Task>
Retype all the records below exactly as they are, with no image carried over.

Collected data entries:
■ ■ ■ ■ ■
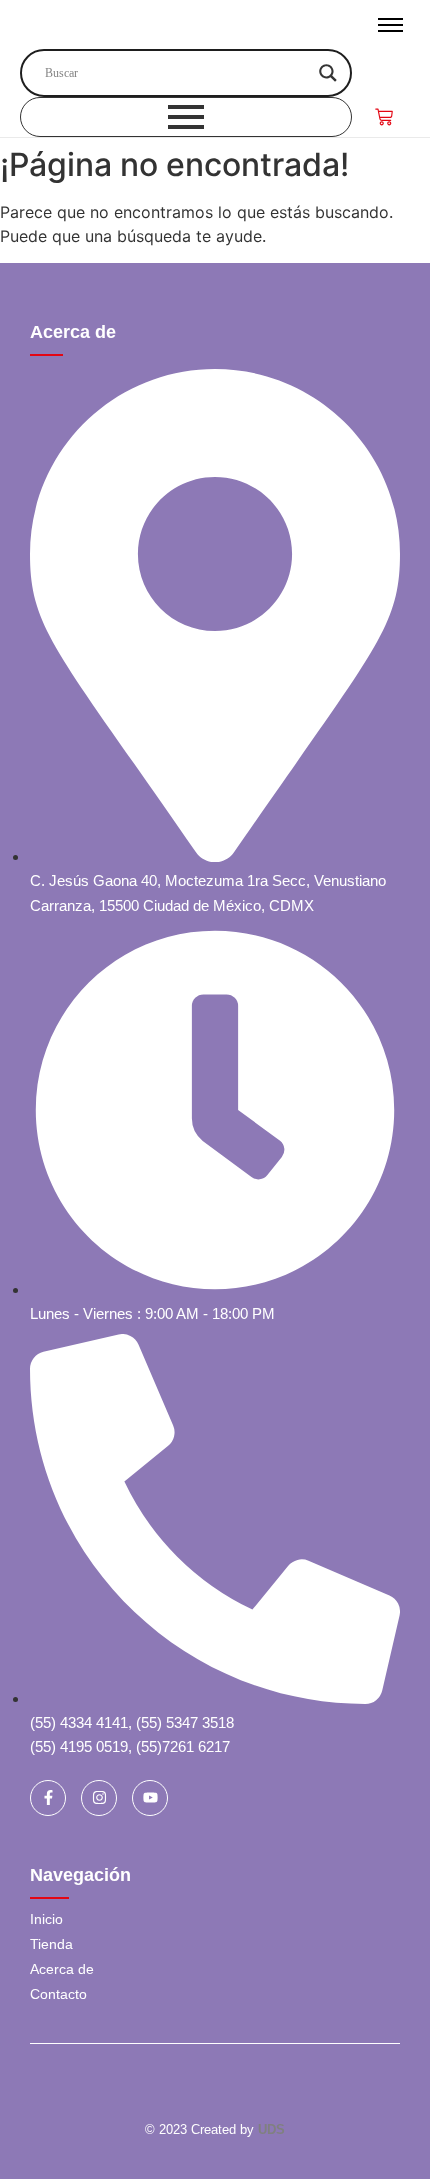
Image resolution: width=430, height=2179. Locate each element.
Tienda (51, 1944)
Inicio (46, 1919)
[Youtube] (150, 1798)
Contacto (58, 1994)
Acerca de (73, 332)
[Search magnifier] (328, 73)
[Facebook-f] (48, 1798)
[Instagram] (99, 1798)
■ ■ ■ ■ ■
Problem solution>
Image resolution: width=430, height=2179. Locate each element.
Tienda (51, 1944)
Inicio (46, 1919)
[Youtube] (150, 1798)
Contacto (58, 1994)
Acerca de (73, 332)
[Search magnifier] (328, 73)
[Facebook-f] (48, 1798)
[Instagram] (99, 1798)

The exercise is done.